• EXERCISE DIRECTIONS:
The entries are to be reproduced word for word, with all images left out.
[RECORDS FOR THIS EXERCISE — start]
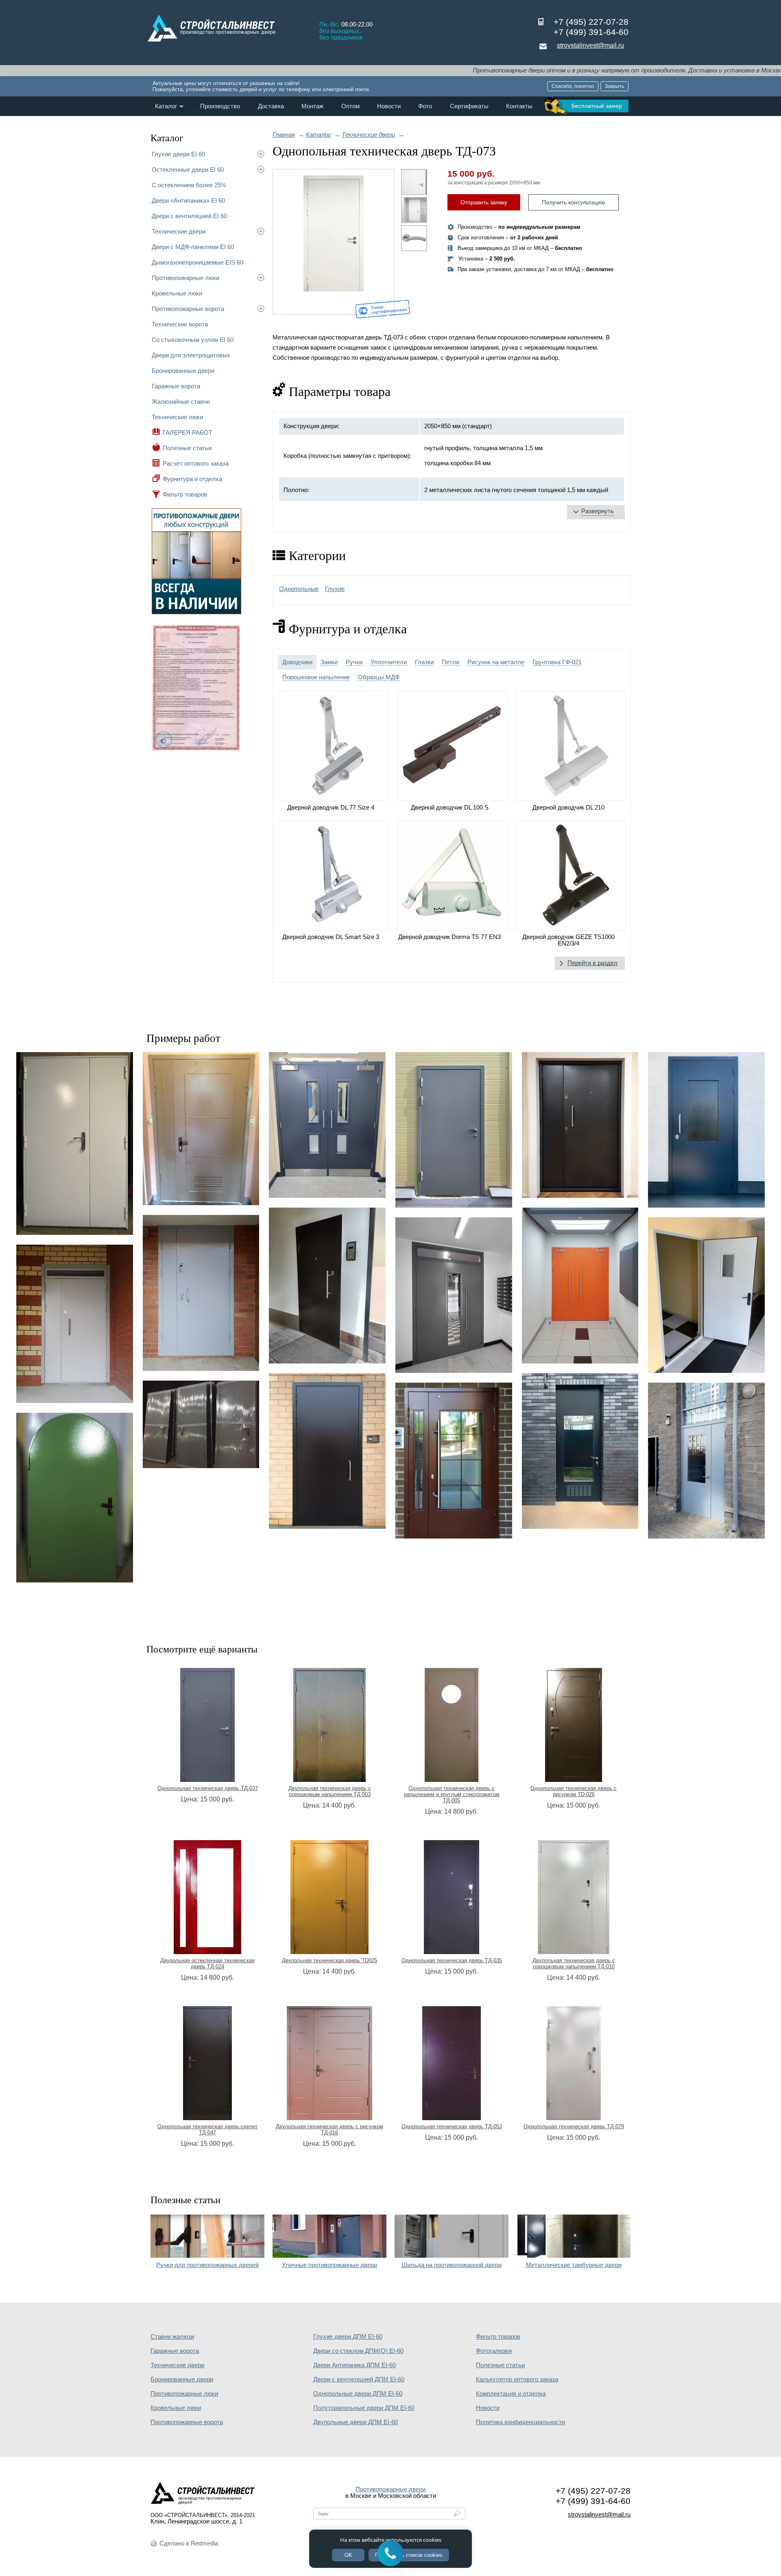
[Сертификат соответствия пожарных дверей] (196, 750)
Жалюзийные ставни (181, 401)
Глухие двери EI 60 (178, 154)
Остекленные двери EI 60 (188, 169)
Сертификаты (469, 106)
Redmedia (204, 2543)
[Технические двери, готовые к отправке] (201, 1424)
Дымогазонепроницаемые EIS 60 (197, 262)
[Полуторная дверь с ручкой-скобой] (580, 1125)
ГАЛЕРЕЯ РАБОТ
[RECORDS FOR THIS EXERCISE — finish]
• SOLUTION:
[Сертификат соответствия пожарных дверей] (196, 750)
Жалюзийные ставни (181, 401)
Глухие двери EI 60 (178, 154)
Остекленные двери EI 60 (188, 169)
Сертификаты (469, 106)
Redmedia (204, 2543)
[Технические двери, готовые к отправке] (201, 1424)
Дымогазонепроницаемые EIS 60 (197, 262)
[Полуторная дверь с ручкой-скобой] (580, 1125)
ГАЛЕРЕЯ РАБОТ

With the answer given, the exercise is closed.